Retatrutide Dosage Calculator
A free reconstitution and dosage calculator for retatrutide research. Enter your vial size, bacteriostatic water, and target dose to get the exact concentration and the units to draw on an insulin syringe.
Important: This calculator does not decide what dose to use. It converts a dose you already have into a concentration and a draw volume. Retatrutide is an investigational compound that is not FDA approved and not for human use. Independently verify every calculation and confirm your product details before relying on any result.
This calculator is provided for informational and research-use reference only. It does not constitute medical advice and is not a prescription tool. Users are responsible for independently verifying all calculations and product information before use.
How to Use the Retatrutide Dosage Calculator
The calculator turns four inputs into a clean result. Select the amount of retatrutide in your vial, the bacteriostatic water you added to reconstitute it, your target dose in milligrams, and your syringe size. It returns the vial concentration, the exact units to draw on a U-100 insulin syringe, and how many doses the vial holds.
Retatrutide is measured in milligrams, so most targets enter directly. Change any value and the result updates instantly, so you can compare a 10 mg and a 20 mg vial, or 1 ml against 2 ml of water, without redoing the arithmetic.
How This Calculator Works
The calculator runs three steps, and you can check each one by hand.
Concentration = vial amount ÷ water added. Draw volume = your target dose ÷ concentration. Syringe units = draw volume × 100 on a U-100 insulin syringe.
Worked in arbitrary numbers: say your target is 2 mg, drawn from a 10 mg vial reconstituted with 2 ml of bacteriostatic water. Concentration is 10 mg ÷ 2 ml, which is 5 mg/ml. Draw volume is 2 mg ÷ 5 mg/ml, which is 0.4 ml. Units are 0.4 ml × 100, which is 40 units.
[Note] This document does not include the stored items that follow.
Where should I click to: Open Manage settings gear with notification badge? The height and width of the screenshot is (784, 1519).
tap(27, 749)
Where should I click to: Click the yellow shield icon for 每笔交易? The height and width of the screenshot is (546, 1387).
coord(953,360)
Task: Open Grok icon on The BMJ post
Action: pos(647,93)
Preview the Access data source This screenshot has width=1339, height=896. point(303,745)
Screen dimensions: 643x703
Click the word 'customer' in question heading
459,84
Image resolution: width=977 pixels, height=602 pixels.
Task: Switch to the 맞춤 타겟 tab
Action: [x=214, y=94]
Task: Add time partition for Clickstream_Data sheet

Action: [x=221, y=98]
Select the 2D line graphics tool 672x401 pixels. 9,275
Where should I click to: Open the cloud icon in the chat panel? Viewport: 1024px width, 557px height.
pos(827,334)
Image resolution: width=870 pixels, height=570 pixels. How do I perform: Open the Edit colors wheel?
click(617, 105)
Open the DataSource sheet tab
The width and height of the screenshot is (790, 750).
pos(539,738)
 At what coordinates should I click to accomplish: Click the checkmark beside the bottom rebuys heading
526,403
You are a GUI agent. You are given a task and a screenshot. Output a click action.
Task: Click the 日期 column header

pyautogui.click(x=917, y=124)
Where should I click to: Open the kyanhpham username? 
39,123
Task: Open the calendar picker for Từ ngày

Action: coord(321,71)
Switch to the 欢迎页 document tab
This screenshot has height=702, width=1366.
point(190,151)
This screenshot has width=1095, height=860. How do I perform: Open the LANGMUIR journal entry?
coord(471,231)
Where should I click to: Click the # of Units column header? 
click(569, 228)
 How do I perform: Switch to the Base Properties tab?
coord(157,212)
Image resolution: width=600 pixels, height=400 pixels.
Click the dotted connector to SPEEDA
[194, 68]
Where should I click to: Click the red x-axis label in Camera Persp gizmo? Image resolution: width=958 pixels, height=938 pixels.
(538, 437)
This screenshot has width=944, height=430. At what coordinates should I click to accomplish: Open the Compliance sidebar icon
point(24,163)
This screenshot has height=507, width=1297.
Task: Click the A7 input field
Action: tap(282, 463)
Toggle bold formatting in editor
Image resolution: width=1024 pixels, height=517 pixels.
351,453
The 2 mg here is an example input to show the arithmetic, not a suggested dose.
Every figure above appears in the result box, concentration, draw volume, and units side by side, so you can verify the conversion yourself rather than trusting a single number.
Retatrutide Vial Sizes and Concentration
Retatrutide research vials commonly come in 5 mg, 10 mg, 15 mg, and 20 mg sizes, and the vial size drives every downstream number. Concentration is the peptide amount divided by the bacteriostatic water you add. A 10 mg vial reconstituted with 2 ml of water gives 5 mg/ml, while the same 10 mg vial in 1 ml gives 10 mg/ml. The more water you add, the more dilute the solution and the larger the volume you draw for the same dose, which is why a thinner mix is easier to measure at low doses and a stronger mix keeps the draw small at high doses.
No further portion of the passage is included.